▶ _DESCRIPTION OF THE TASK_: Nothing but the lines from the one with "You are a GUI" through the last line of the entries below should appear in the copy, please, and no pictures.

*** DATASET RECORDS ***

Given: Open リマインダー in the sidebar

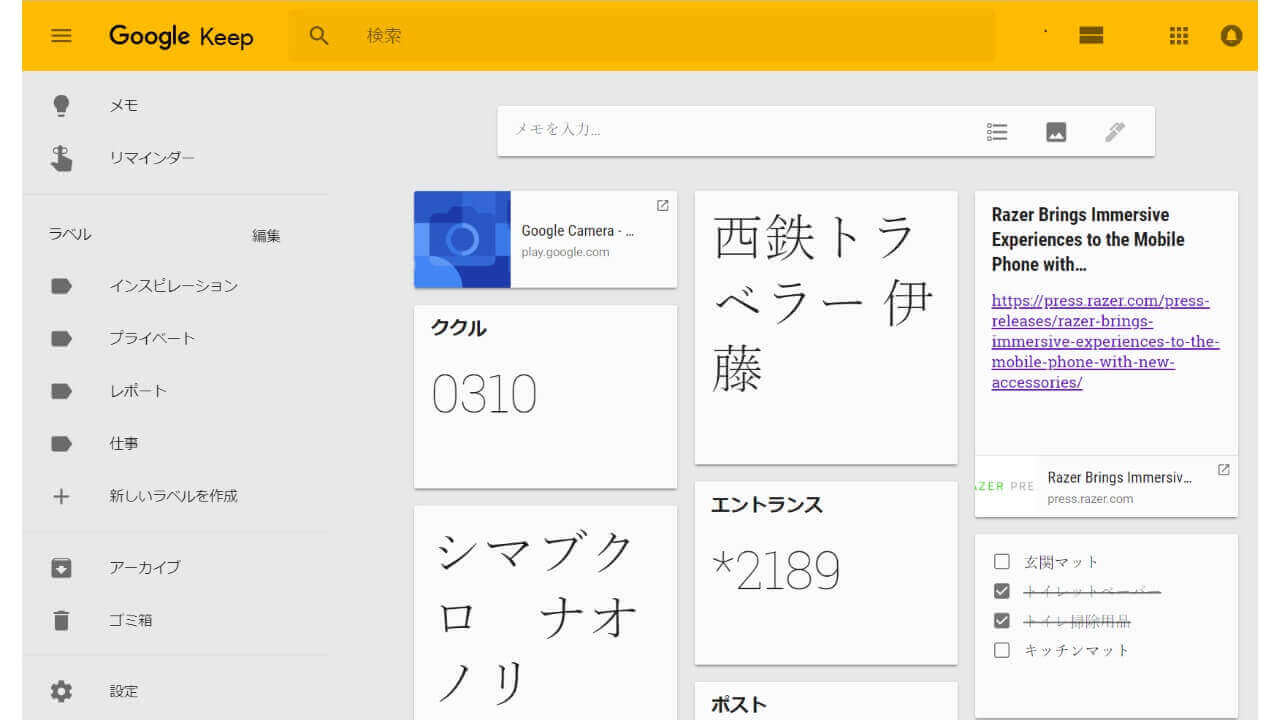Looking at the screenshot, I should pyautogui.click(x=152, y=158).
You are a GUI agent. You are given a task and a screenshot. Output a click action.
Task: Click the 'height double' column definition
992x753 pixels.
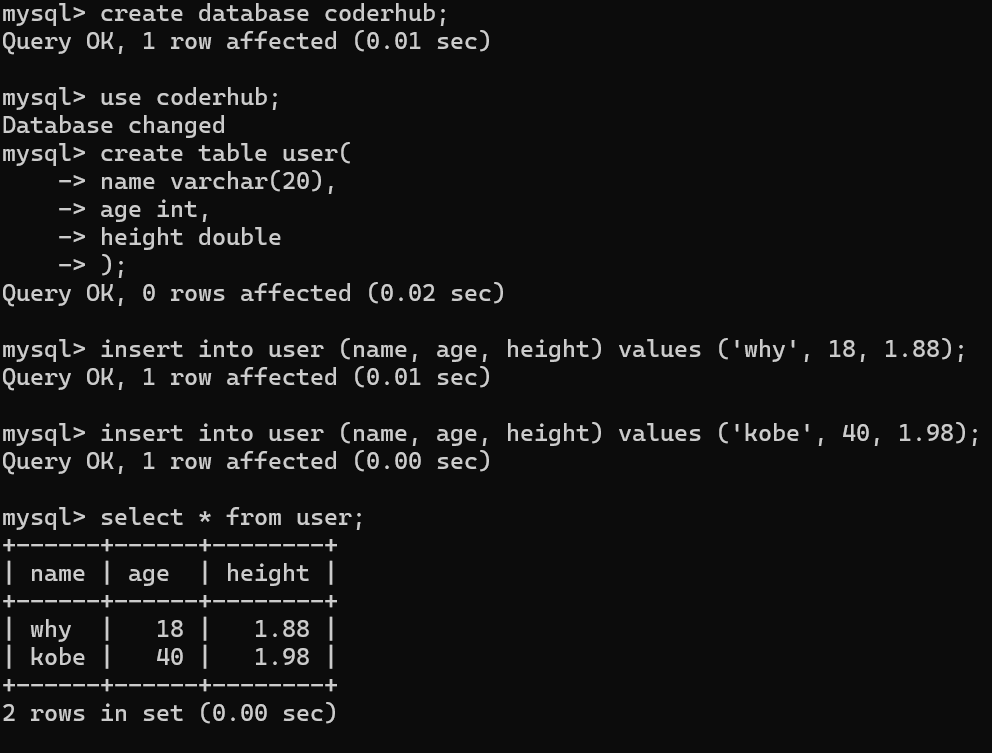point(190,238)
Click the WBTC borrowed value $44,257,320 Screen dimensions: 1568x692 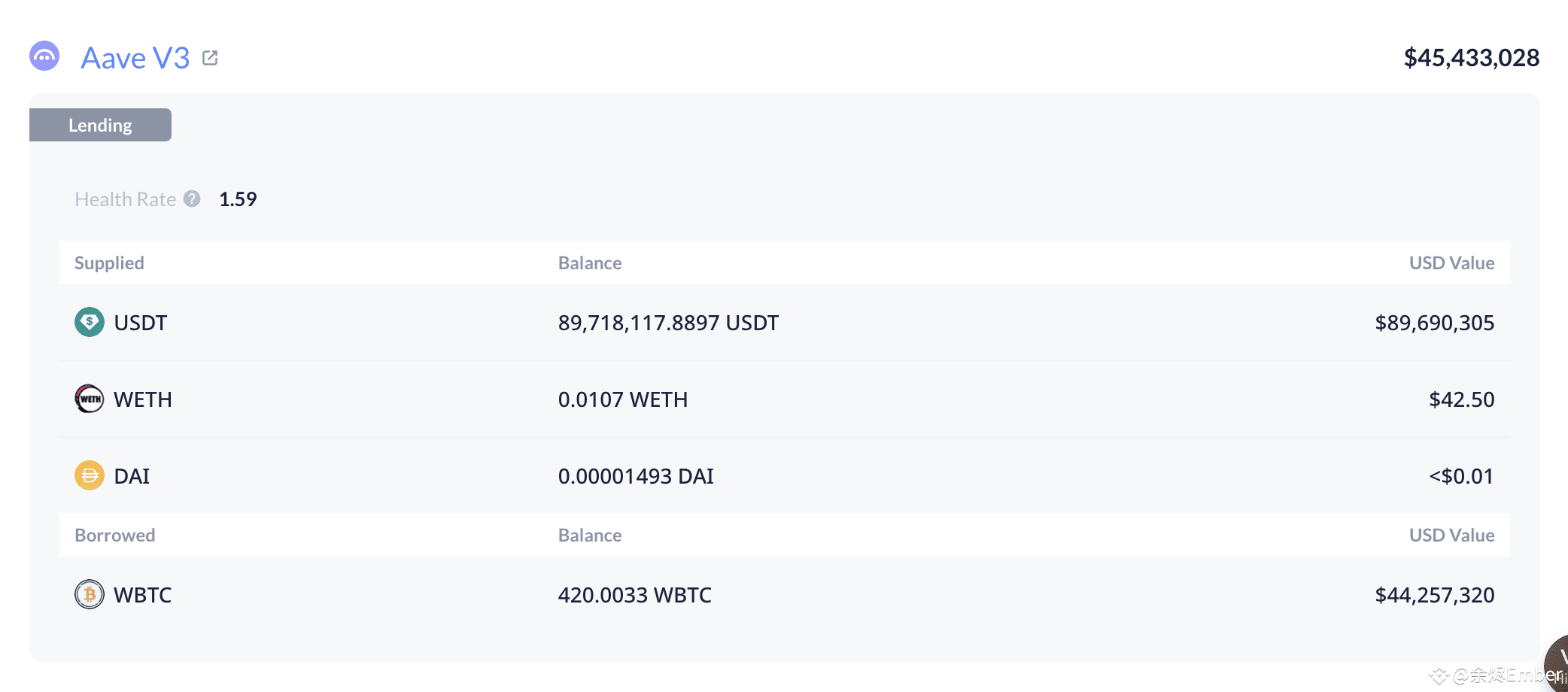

***

▶ _ANSWER BOX_:
You are a GUI agent. You are given a task and a screenshot. Output a click action.
Task: Click the 'height double' column definition
992x753 pixels.
point(190,238)
Click the WBTC borrowed value $44,257,320 Screen dimensions: 1568x692 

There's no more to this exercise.